# [EXERCISE GOAL]
Write out the lines of the listing below verbatim, starting at the line that contains "Collapse History of Other Software group" and ending at the line that contains "Action: [304, 658]", with both of those lines included.

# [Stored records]
----

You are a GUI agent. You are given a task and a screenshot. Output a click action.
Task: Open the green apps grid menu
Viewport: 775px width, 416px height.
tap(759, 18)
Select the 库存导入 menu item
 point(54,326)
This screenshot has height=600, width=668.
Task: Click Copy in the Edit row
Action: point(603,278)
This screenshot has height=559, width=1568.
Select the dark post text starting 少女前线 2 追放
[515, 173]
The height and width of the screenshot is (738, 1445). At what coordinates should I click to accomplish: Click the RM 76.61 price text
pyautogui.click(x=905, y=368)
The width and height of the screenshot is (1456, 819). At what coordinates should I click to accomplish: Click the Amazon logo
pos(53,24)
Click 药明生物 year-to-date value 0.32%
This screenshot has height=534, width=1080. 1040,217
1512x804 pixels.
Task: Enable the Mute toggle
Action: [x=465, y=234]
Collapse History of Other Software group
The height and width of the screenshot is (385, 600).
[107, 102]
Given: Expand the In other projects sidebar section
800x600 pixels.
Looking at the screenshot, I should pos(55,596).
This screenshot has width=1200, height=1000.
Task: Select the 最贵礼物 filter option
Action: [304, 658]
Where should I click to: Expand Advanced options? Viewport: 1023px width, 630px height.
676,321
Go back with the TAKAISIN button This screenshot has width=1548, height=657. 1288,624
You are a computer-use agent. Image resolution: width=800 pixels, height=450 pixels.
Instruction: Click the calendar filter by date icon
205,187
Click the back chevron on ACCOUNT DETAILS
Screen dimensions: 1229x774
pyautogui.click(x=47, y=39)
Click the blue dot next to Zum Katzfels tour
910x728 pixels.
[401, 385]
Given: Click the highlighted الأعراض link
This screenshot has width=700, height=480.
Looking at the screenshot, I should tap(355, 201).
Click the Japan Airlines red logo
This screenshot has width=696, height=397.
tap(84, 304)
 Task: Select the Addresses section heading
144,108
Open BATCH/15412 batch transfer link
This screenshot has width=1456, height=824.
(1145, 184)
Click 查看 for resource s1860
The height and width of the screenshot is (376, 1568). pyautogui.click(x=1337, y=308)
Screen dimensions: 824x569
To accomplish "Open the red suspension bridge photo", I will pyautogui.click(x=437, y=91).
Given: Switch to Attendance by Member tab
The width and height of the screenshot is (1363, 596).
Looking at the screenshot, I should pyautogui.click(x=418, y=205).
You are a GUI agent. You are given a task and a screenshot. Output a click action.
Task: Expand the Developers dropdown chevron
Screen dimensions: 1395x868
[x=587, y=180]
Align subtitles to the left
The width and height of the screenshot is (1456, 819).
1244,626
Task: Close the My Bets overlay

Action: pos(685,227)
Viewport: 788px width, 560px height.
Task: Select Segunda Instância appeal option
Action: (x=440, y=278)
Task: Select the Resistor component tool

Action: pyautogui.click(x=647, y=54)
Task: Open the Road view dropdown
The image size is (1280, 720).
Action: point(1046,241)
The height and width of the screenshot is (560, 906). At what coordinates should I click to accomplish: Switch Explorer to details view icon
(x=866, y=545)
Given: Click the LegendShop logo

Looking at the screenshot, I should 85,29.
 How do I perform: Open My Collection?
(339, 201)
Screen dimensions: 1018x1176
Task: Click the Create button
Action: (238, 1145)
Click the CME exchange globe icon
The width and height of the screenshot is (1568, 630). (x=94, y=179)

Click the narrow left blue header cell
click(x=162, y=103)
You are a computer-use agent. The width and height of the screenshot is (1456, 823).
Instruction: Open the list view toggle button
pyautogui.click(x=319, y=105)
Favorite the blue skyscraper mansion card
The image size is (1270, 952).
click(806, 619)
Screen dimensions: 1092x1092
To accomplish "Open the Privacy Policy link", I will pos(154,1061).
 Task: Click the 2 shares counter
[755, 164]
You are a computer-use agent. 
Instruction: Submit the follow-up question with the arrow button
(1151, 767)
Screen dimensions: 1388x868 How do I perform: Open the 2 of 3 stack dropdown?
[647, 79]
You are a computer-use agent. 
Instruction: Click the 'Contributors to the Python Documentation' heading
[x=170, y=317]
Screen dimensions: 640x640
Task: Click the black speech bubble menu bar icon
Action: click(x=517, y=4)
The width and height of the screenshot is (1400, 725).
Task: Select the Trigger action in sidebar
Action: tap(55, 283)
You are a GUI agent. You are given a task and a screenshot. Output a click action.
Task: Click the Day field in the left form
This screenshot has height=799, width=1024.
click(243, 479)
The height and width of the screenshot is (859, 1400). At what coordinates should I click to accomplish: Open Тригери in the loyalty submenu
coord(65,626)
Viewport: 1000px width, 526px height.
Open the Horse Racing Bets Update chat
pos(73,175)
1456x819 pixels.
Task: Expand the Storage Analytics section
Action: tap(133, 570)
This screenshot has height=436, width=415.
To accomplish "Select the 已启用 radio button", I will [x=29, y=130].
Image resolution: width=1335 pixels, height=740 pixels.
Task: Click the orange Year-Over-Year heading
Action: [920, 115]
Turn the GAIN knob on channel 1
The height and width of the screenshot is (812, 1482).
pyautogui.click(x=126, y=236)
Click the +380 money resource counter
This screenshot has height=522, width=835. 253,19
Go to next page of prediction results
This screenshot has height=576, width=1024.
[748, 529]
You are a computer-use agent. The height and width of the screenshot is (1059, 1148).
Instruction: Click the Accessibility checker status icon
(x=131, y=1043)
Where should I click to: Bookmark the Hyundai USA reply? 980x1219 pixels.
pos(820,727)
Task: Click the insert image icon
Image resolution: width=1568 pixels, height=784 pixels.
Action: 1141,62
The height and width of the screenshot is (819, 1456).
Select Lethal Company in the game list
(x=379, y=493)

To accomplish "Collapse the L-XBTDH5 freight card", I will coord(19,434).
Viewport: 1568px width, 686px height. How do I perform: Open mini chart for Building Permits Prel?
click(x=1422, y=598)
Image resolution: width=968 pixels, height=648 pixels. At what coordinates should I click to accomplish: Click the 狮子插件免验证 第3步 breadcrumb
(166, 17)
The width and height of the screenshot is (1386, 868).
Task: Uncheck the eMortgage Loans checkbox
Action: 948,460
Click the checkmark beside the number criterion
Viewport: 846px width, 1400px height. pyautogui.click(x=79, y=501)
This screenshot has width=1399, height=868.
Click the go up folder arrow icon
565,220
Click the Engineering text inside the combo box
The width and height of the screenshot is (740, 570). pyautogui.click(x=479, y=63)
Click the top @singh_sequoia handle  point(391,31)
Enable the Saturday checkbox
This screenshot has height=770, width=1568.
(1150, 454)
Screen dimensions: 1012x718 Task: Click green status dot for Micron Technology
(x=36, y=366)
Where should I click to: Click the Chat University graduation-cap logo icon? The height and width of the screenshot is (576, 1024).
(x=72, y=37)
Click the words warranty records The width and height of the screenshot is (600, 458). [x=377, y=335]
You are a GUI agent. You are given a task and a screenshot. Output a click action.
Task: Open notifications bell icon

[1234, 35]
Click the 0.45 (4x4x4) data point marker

----

# [ANSWER TO THIS PROBLEM]
Collapse History of Other Software group
The height and width of the screenshot is (385, 600).
[107, 102]
Given: Expand the In other projects sidebar section
800x600 pixels.
Looking at the screenshot, I should pos(55,596).
This screenshot has width=1200, height=1000.
Task: Select the 最贵礼物 filter option
Action: [304, 658]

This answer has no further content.